A new study led by the University of Westminster has used predictive AI modelling techniques to anticipate whether cancer patients are likely to develop severe side effects if treated with radiotherapy to help potentially avoid treatment interruption and cancer recurrence.
The new collaborative research shows that through the use of predictive modelling and machine learning techniques, it is possible to understand whether a patient is likely to experience severe side-effects if treated with radiotherapy before initiating treatment. The research was a collaboration between the University of Westminster, University of Manchester and medical physicists, oncologists and surgeons from the UK Radiotherapy Machine Learning Network.

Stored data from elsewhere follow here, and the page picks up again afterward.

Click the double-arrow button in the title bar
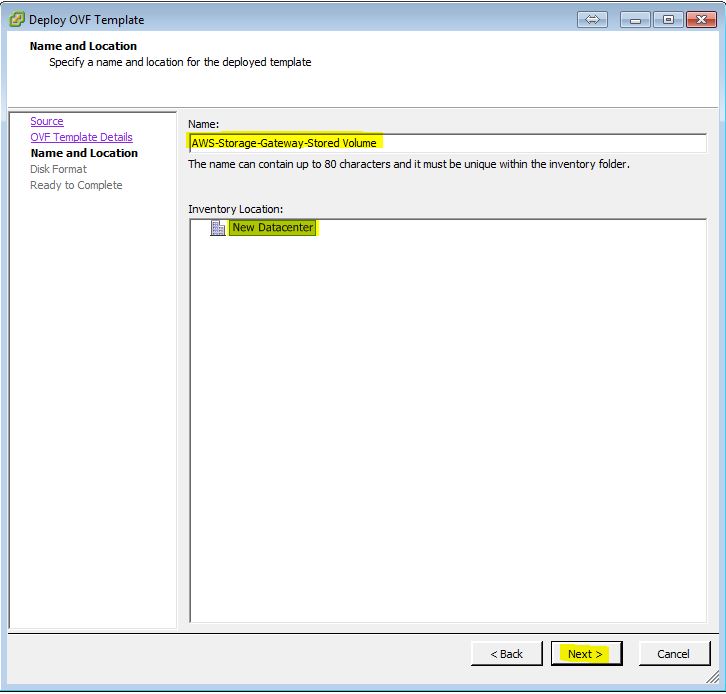 591,19
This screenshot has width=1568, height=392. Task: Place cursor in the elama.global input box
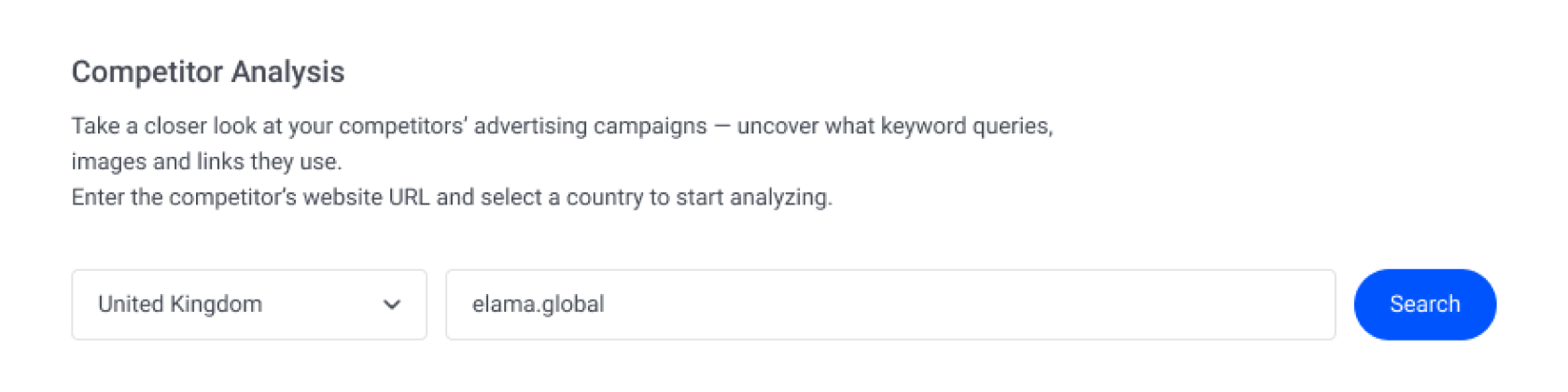click(889, 304)
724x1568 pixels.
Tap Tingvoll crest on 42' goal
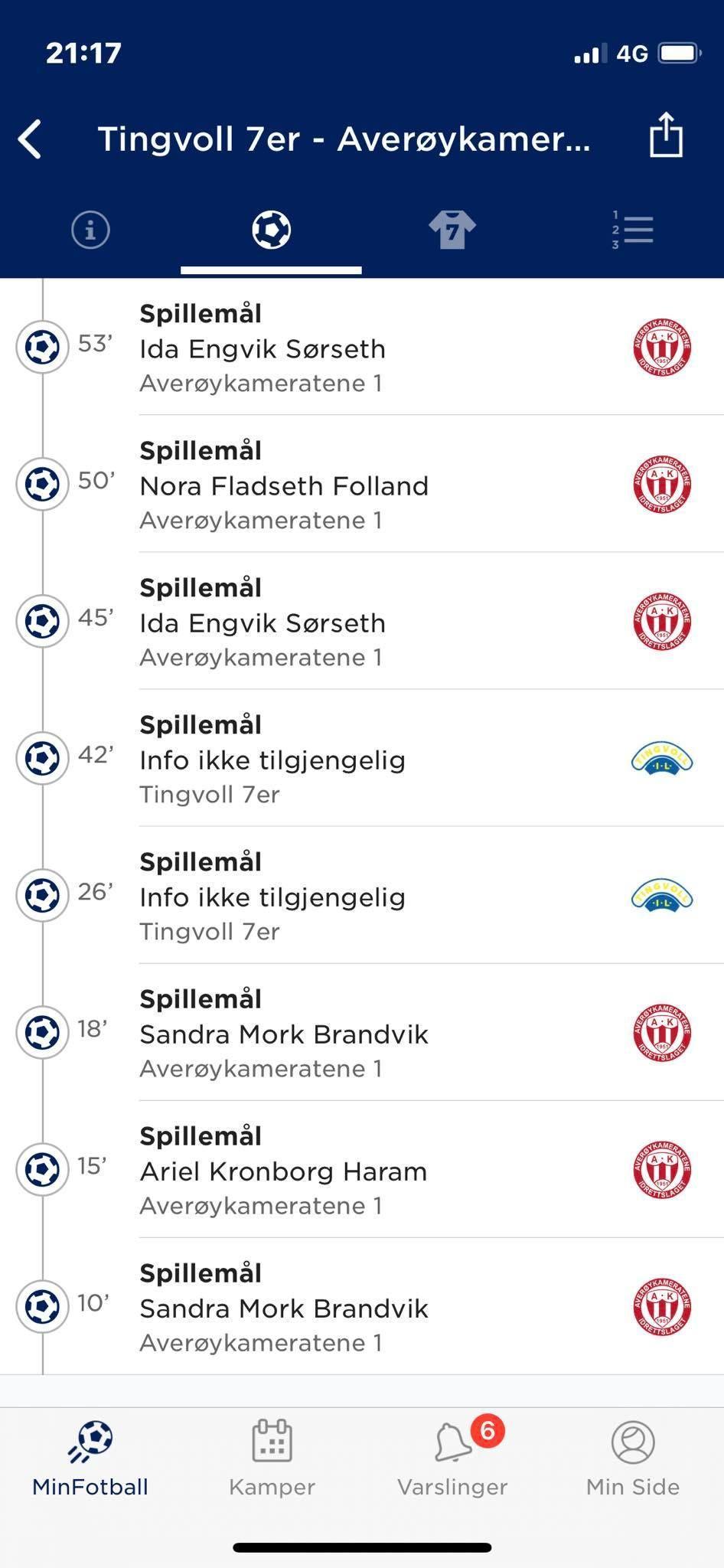pyautogui.click(x=662, y=759)
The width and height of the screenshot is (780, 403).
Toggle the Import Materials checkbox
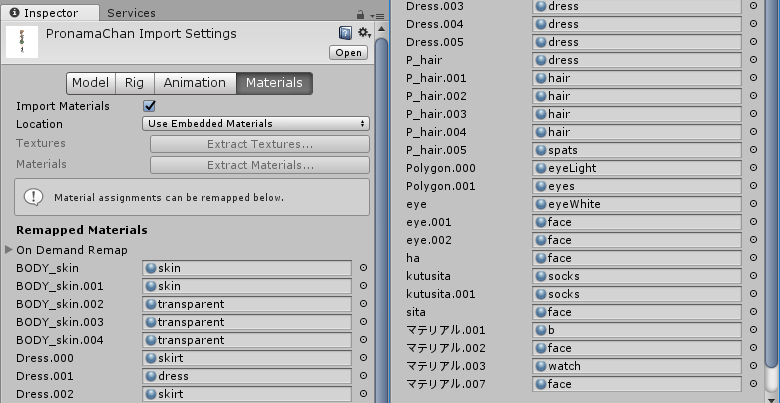150,106
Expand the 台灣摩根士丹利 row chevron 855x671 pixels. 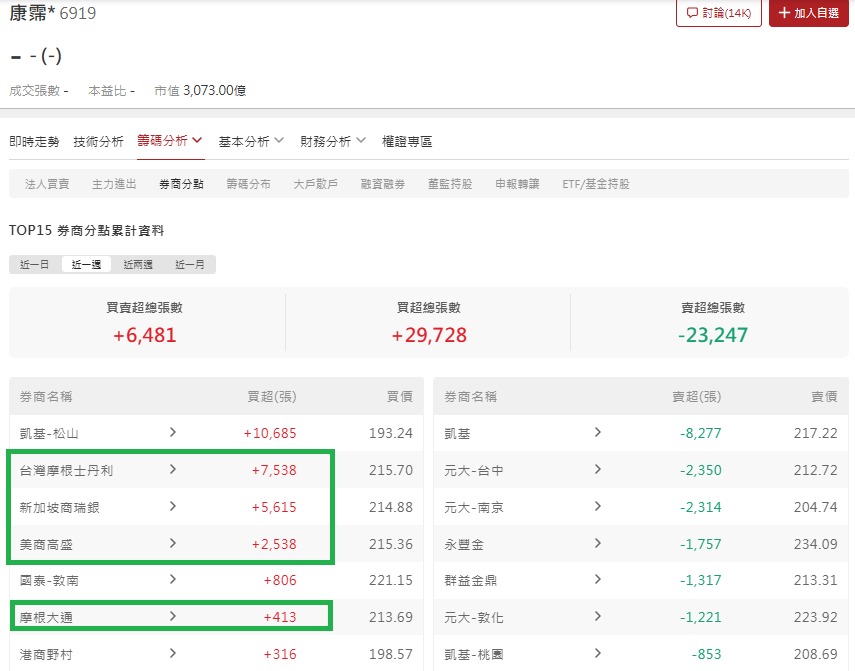174,470
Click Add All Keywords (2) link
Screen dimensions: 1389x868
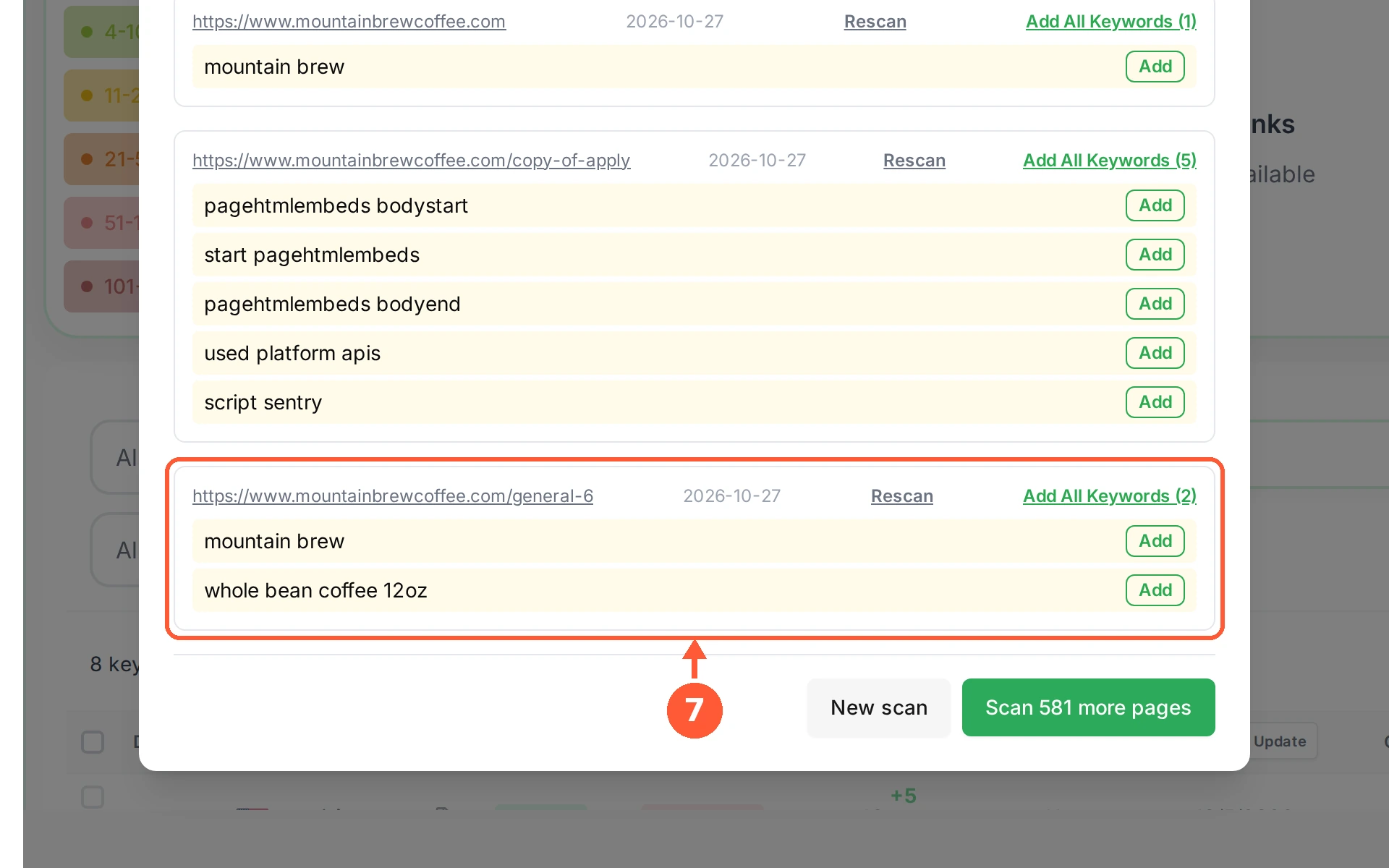[1109, 496]
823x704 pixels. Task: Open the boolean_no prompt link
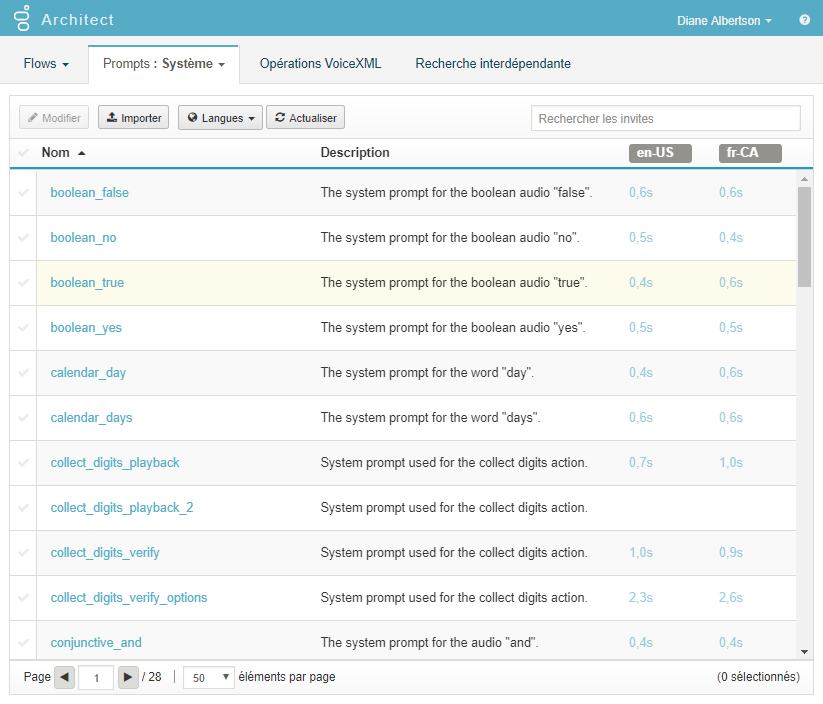[x=83, y=237]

The study, which was recently published in Computers in Biology and Medicine, used AI machine learning techniques to investigate the health records of approximately 2000 cancer patients from 26 hospitals in the US and Europe, and these were split into two groups of radiotherapy side-effects incidence based on clinical observations from the REQUITE study. The researchers created and evaluated 80 machine learning models to assess these health observations and successfully built a predictive model to understand whether a cancer patient is likely to develop severe skin toxicity if treated with radiotherapy before initiating treatment.
Currently, radiotherapy physicists plan the treatment in protocols that include positioning, imaging, radiation doses and fractions so that it is effective and safe, and the tools they have do not account for the specific acute side effects happening to patients. However, this new Westminster-led research potentially promises medics a new tool in the future to fine-tune patient treatment plans even further and account for skin toxicity occurrence, so they may consider planning the treatment differently.